After HBO went on the satellite in 1975, as its national audience built up, the company saw the same need the broadcast networks had seen decades before in providing its affiliates with separate signal feeds for the eastern and western parts of the country. The different feeds offered the exact same programming, only time-adjusted so that a program that aired in New York at 8:00 pm also aired in Los Angeles at 8:00 pm.
(Note: Typically, cable affiliates in the Central and Eastern Time Zones took HBO and Cinemax East, while Pacific and Rocky Mountain Time Zone affiliates took HBO and Cinemax West. However, that wasn’t a requirement. Systems could take whichever feed – or feeds — they wanted. A small number of systems in the Rocky Mountain Zone, for example, unhappy that using the western feeds meant they were getting programs an hour later than the coast zones, elected to take the eastern feeds which meant they were getting programs two hours earlier. That explained complaints to the New York office from subs about having to chase the kids out of the living room when late night fixture Real Sex appeared on the family TV at nine in the evening.)

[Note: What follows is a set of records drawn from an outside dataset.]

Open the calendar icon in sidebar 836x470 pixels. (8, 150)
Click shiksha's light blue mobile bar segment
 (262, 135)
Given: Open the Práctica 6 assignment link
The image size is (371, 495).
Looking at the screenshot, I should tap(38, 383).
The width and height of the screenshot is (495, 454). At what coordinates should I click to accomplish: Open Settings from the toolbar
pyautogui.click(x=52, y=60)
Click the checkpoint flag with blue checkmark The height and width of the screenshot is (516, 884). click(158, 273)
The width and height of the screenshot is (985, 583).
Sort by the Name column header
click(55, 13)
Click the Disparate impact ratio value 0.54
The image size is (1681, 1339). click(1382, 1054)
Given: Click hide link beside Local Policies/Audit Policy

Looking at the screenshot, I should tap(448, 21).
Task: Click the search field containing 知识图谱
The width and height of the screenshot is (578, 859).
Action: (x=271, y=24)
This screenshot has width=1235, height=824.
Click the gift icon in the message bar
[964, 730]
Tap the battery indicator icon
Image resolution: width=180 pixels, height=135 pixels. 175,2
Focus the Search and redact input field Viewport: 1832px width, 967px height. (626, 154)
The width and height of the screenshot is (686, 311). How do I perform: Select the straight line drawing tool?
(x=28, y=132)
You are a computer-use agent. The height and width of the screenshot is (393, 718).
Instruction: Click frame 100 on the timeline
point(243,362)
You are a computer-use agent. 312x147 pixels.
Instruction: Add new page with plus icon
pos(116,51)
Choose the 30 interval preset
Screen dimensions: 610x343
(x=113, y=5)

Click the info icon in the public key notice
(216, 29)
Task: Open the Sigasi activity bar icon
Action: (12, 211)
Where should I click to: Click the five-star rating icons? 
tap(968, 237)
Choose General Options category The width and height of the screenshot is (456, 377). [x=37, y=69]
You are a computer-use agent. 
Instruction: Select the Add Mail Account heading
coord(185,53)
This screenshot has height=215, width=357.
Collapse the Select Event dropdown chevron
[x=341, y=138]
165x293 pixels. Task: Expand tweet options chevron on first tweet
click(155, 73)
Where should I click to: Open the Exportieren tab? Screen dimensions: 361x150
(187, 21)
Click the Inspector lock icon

But people with their own TVRO dishes got everything on the satellite. Even after HBO encrypted, a legit sub would get both east and west feeds which meant that at any given time of the day, they had programming choices on their service HBO/Cinemax cable subs didn’t have.
And that led to the development of multiplexing. It was a simple concept: HBO began playing around with its content library to program an expanding array of channels. HBO 2 (later renamed HBO Plus) was the first plex channel rolled out in 1991. It was simply another version of the “mother channel,” but with different programming. But subsequent HBO plex channels were more theme specific: comedy, family, HBO Latino, etc. Cinemax similarly rolled out a spread of channels (one focusing on action flicks, another on sci fi/horror, etc.).
Initially, cable ops weren’t that crazy about the idea. It meant dedicating valuable channel space to a single service, when they felt cable service might be more attractive to subs and potential subs if the system was offering a wider selection of different channels, instead of a bunch of different versions of a single service.
A combination of signal compression technologies, which allowed programmers to fit several channels into the same transmission pipeline which had once carried only a single channel, and allowed cable ops to do the same on their systems, combined with ops switching out their aging copper wire infrastructure for fiber optic cable which offered a massive increase in channel capacity, made the issue moot. It was a respectable cable system in the 1980s that offered dozens of channels. Signal compression and fiber optic cable now provide a capacity numbering in hundreds of TV and audio channels, and systems routinely offer plex versions of any number of program services.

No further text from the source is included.